Data listing:
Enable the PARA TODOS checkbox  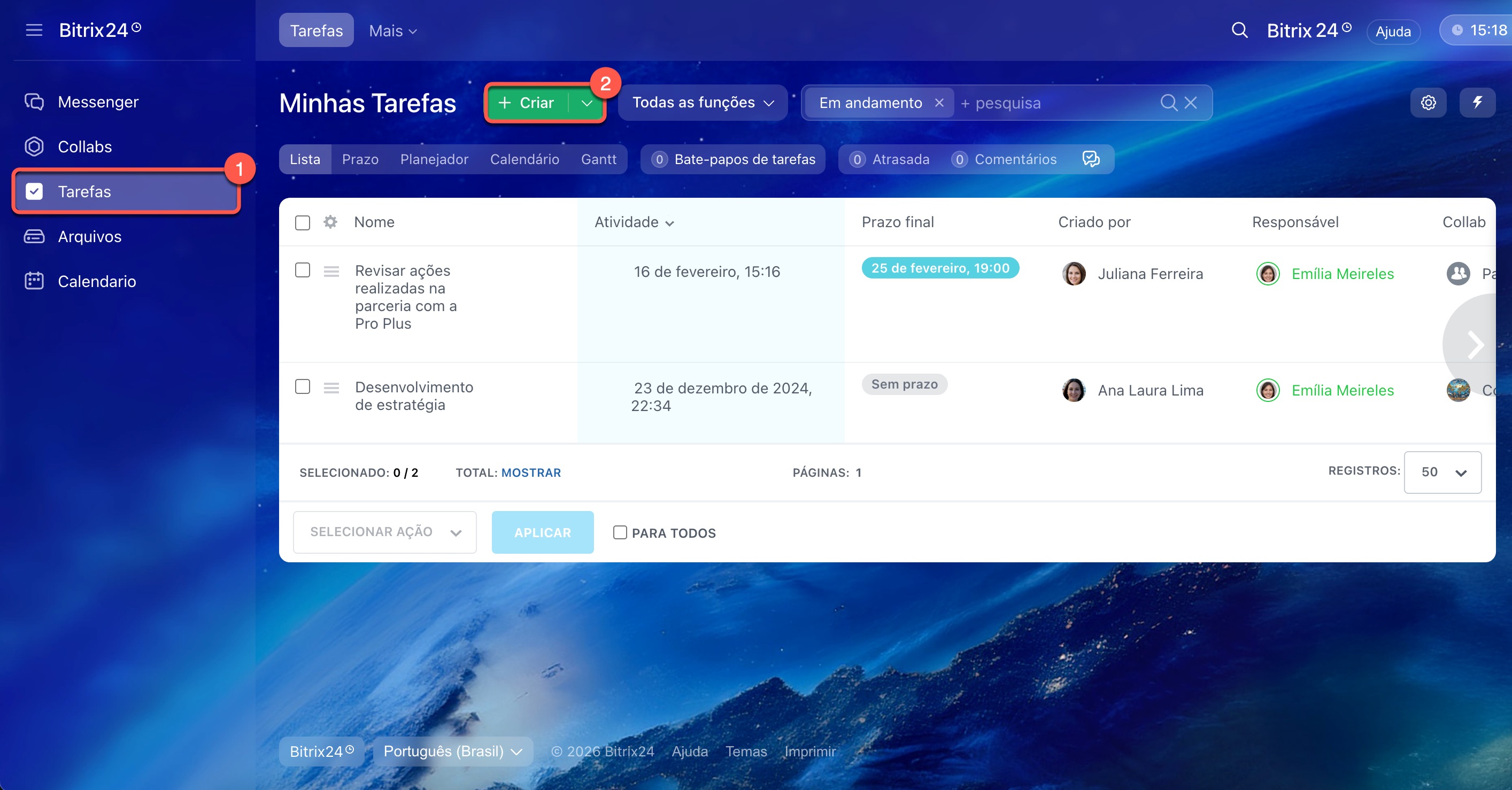click(620, 532)
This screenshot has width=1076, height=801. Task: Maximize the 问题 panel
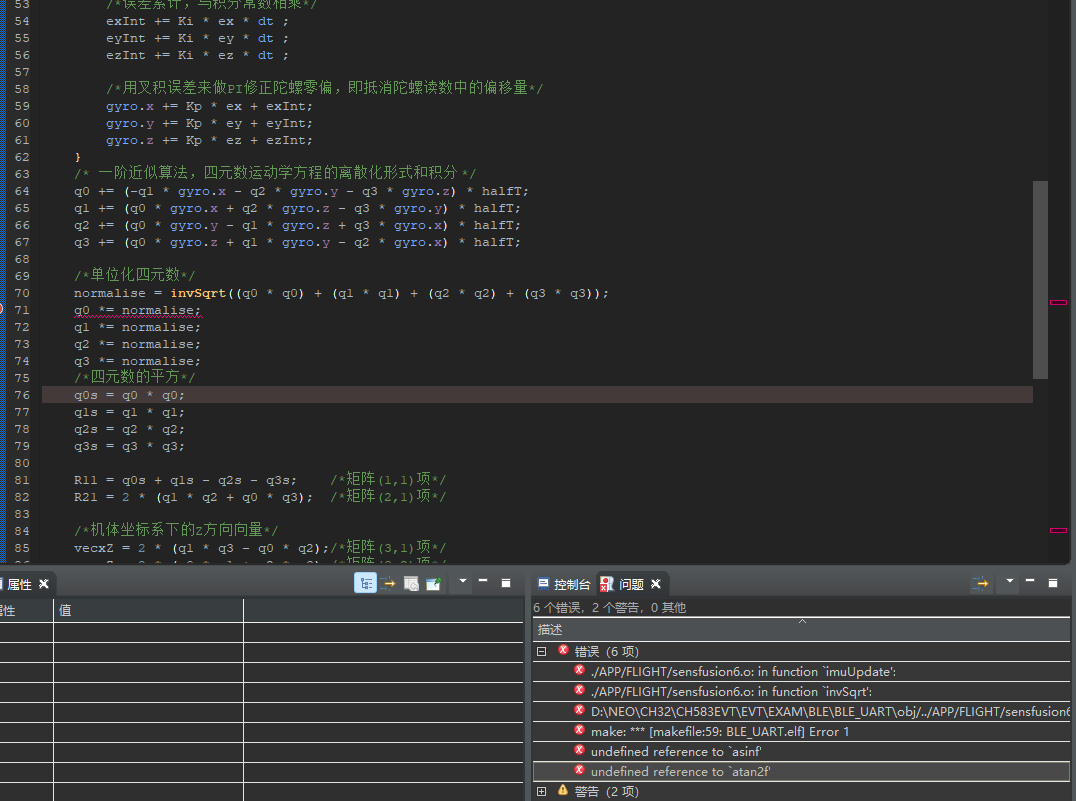coord(1053,582)
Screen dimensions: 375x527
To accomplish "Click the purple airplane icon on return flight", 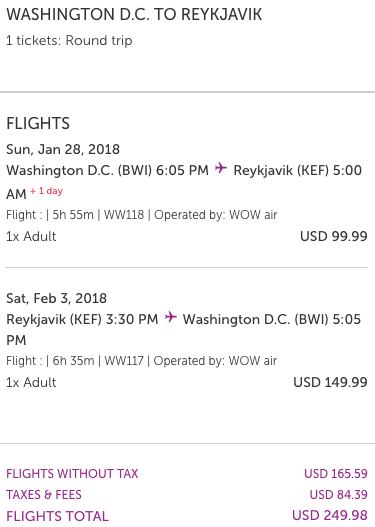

What to produce: Identify every line of the data above that contains the word "This" and copy each one. Case counts.

Answer to the task:
This screenshot has width=1076, height=801. Task: Maximize the 问题 panel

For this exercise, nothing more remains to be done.